--- RECORDED DATA Enclosed Below ---

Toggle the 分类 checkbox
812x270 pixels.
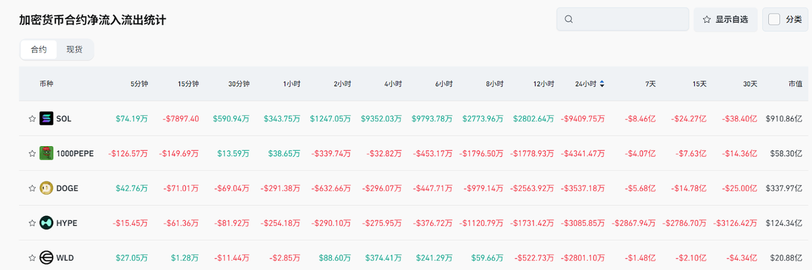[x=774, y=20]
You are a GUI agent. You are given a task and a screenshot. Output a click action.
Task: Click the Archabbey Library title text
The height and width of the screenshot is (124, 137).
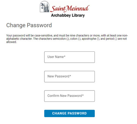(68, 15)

--- End of Enclosed RECORDED DATA ---

**ASSIGNED TASK**
Repeat the listing verbatim, pictures excluded.

**OUTPUT OF THE TASK**
Toggle the 分类 checkbox
812x270 pixels.
[x=774, y=20]
You are a GUI agent. You are given a task and a screenshot. Output a click action.
Task: Click the Archabbey Library title text
The height and width of the screenshot is (124, 137).
(68, 15)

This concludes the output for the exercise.